National Women's Health Week · Replay Available
Women, Menopause and Orgasmic Meditation:
Reconnecting to Sensation
A live conversation about sensation, desire, and connection during perimenopause and menopause — and whether practices like OM may help women reconnect with their bodies during that transition.
- Date
- Sun, May 17
- Time
- 5:30 PM ET
- Duration
- 1 hour
- Where
- Live on Zoom

About the panel
What women describe — and rarely hear addressed plainly
In honor of National Women's Health Week, Eros Platform hosted a panel, Women, Menopause and Orgasmic Meditation: Reconnecting to Sensation, exploring what happens to women's experience of sensation, desire, and connection during perimenopause and menopause — and whether practices like OM may help women reconnect with their bodies during that transition.

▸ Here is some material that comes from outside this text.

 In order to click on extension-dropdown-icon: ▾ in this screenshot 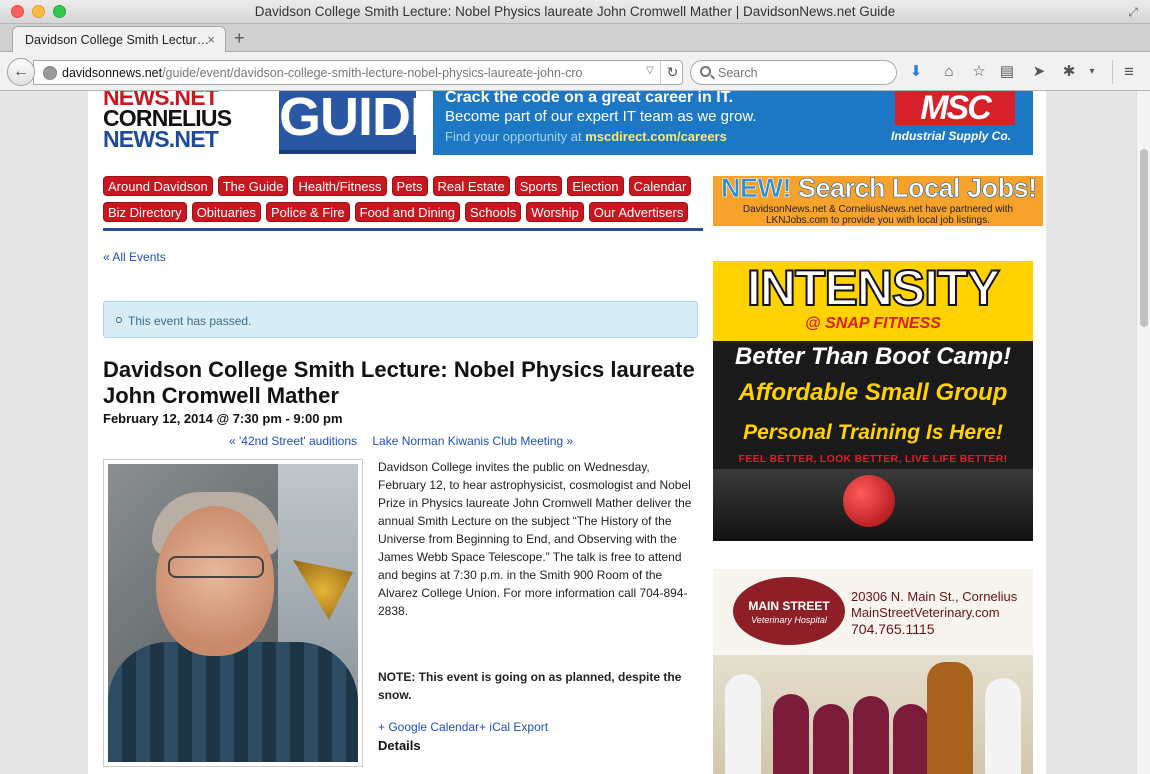, I will do `click(1092, 72)`.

The conversation will speak directly to experiences many women describe but rarely hear addressed plainly:
- Diminished sensation and emotional numbness
- Nervous system dysregulation
- Loss of desire and disconnection from the body
- The feeling that something essential has gone quiet
OM was developed around cultivating awareness of sensation — not orgasm as a goal, but the ability to feel, notice, and remain connected to the body. For many women moving through major hormonal shifts, that opens a different conversation around intimacy, vitality, and embodiment.
The Panel
Who you'll hear from

Host
Lissa Boileau, MSN, PMHNP-BC
Psychiatric Nurse Practitioner, MSN, PMHNP. Lissa brings a clinician's lens to the conversation, drawing on her work in psychiatric care to ground the discussion in what women are actually experiencing in their bodies and nervous systems through the midlife transition.

Panelist
Dr. Teresa Diaz, MD, OBGYN
OB/GYN and functional medicine specialist. Author of Menopause Reimagined: The Female Operating System for the Second Half of Life. Her work reframes menopause not as decline, but as a major transition in the female body — and explores desire and pleasure as central to women's health.
Why this matters
A practice built to restore the capacity to feel.

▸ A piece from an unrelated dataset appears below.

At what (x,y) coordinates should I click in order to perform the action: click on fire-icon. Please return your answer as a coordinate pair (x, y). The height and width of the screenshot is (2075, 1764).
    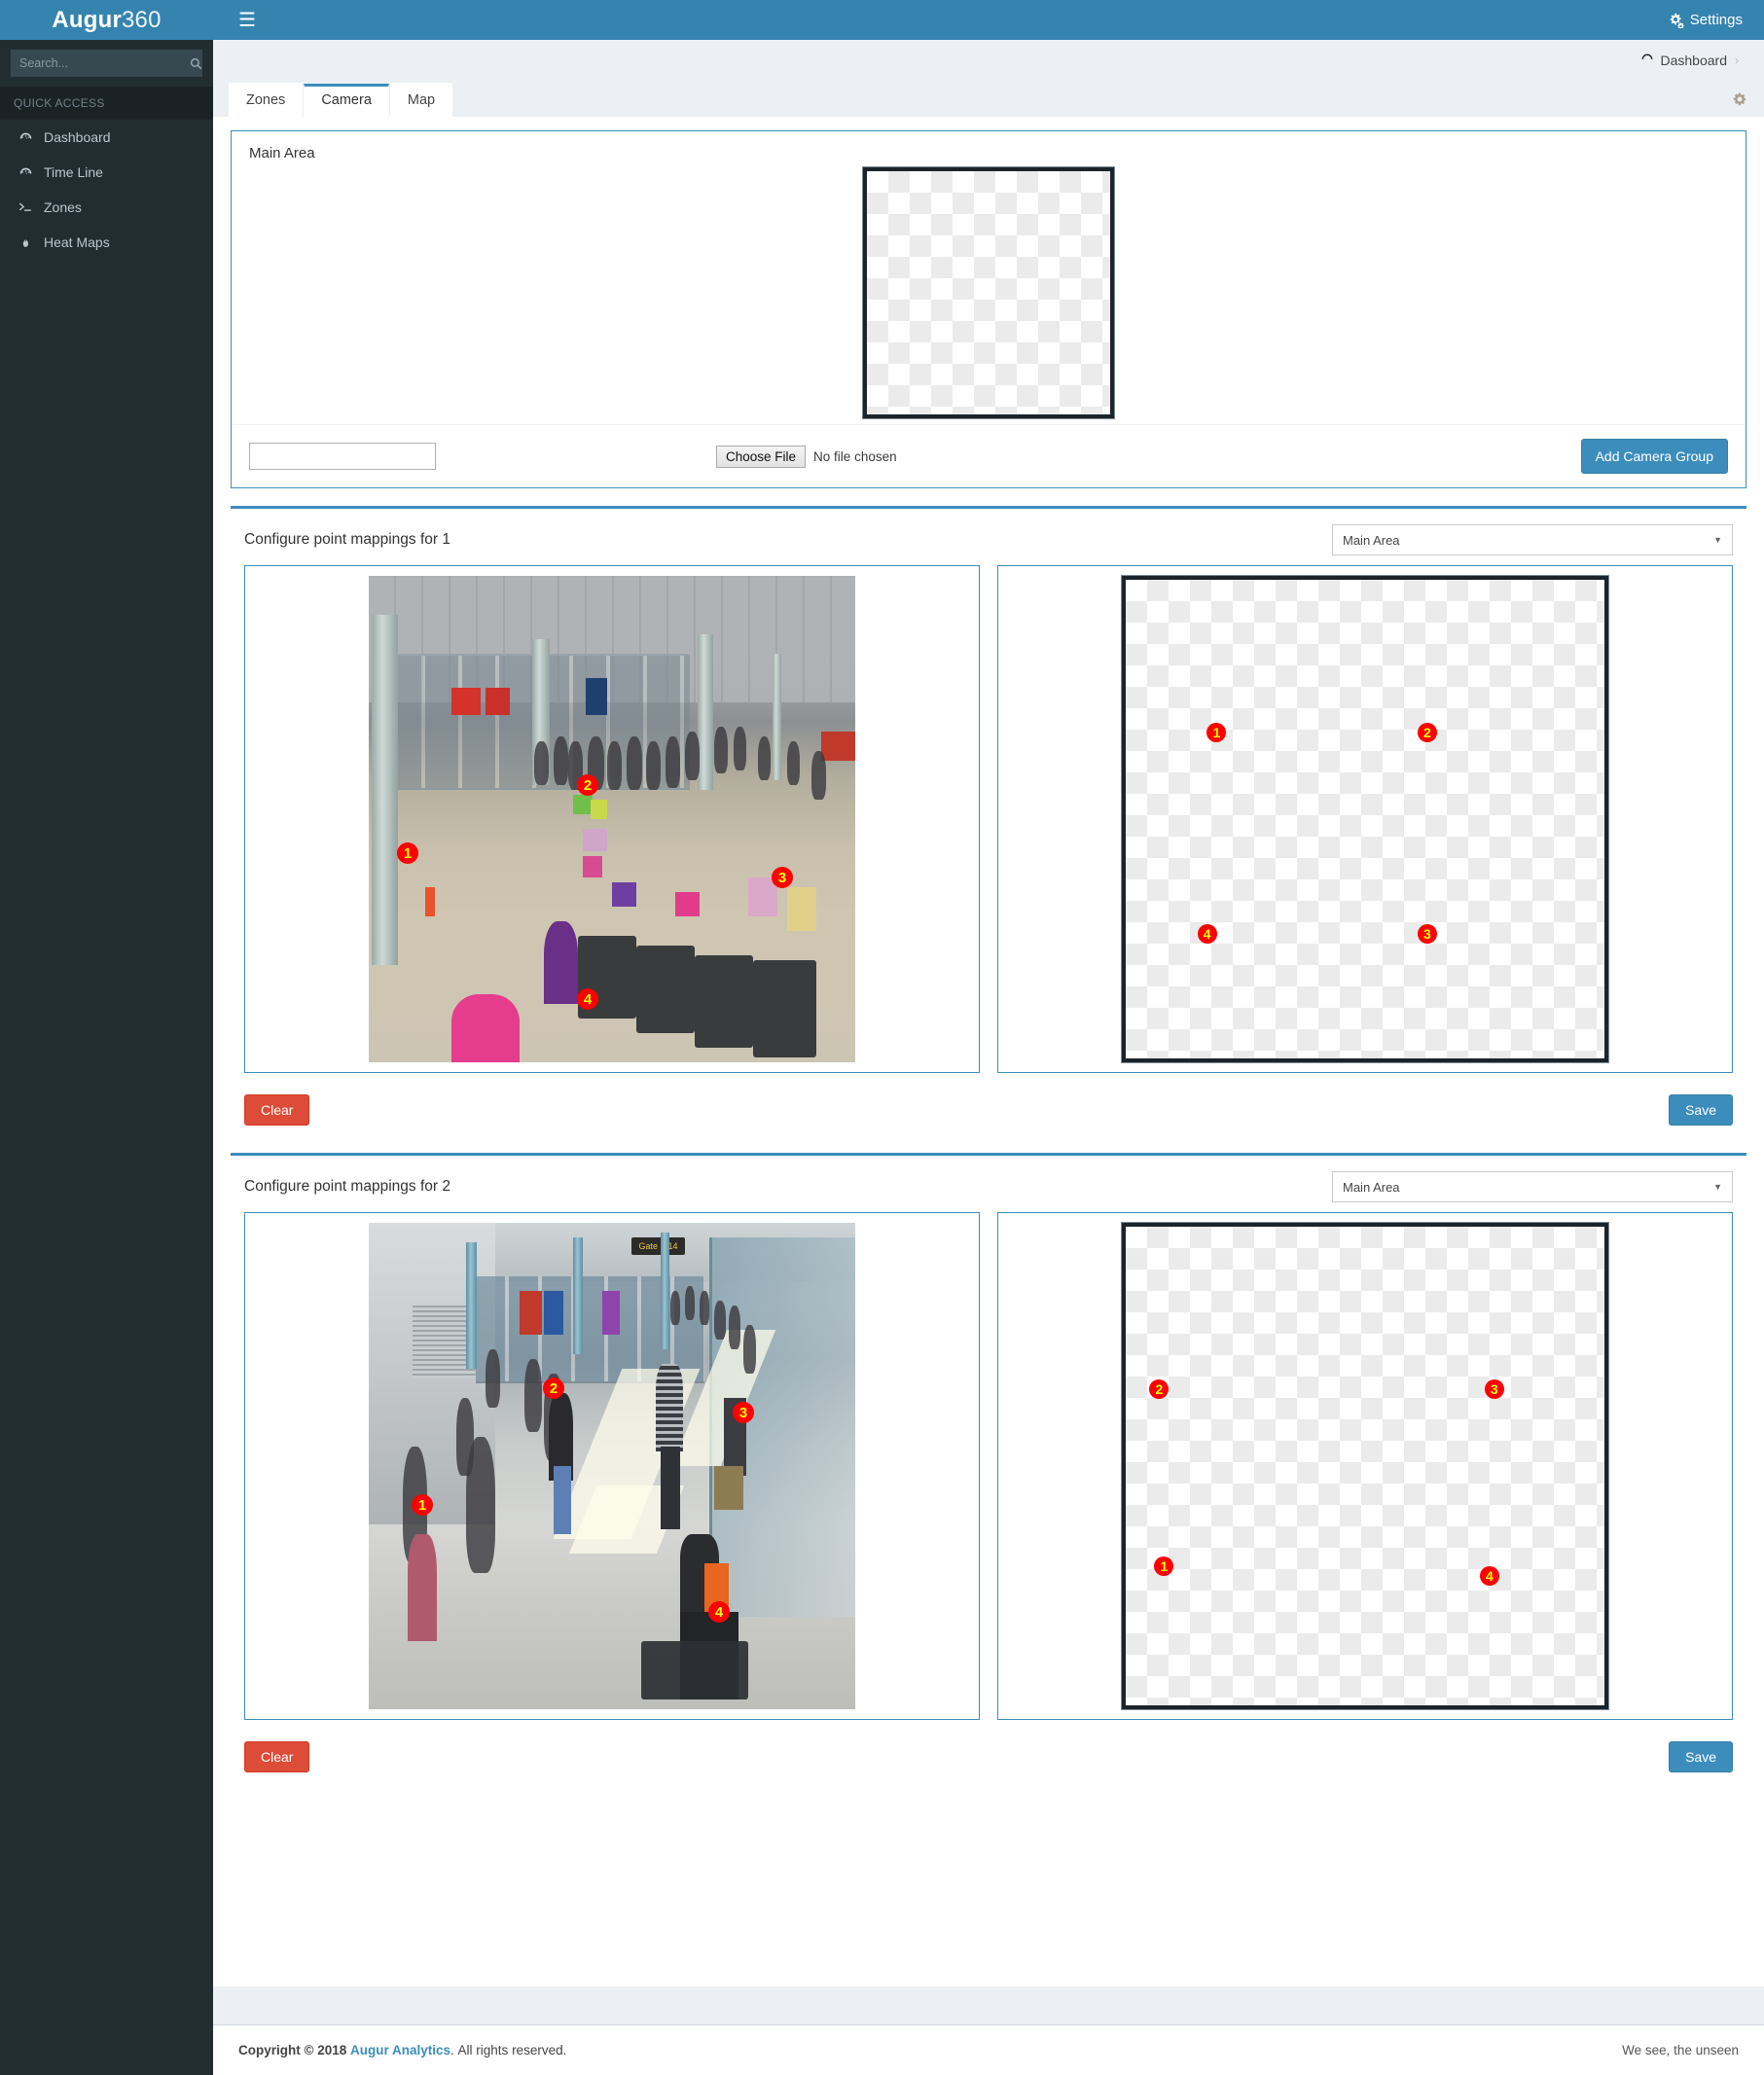
    Looking at the image, I should click on (26, 242).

OM was developed specifically to restore and deepen the capacity to feel: not orgasm as a goal, but the practice of attention, presence, and connection.
For women moving through perimenopause and menopause — when sensation, desire, and the felt sense of one's own body can shift profoundly — that re-opening can be life-changing.
This panel reframes the midlife transition not as decline, but as a doorway into a different conversation around intimacy, vitality, and embodiment.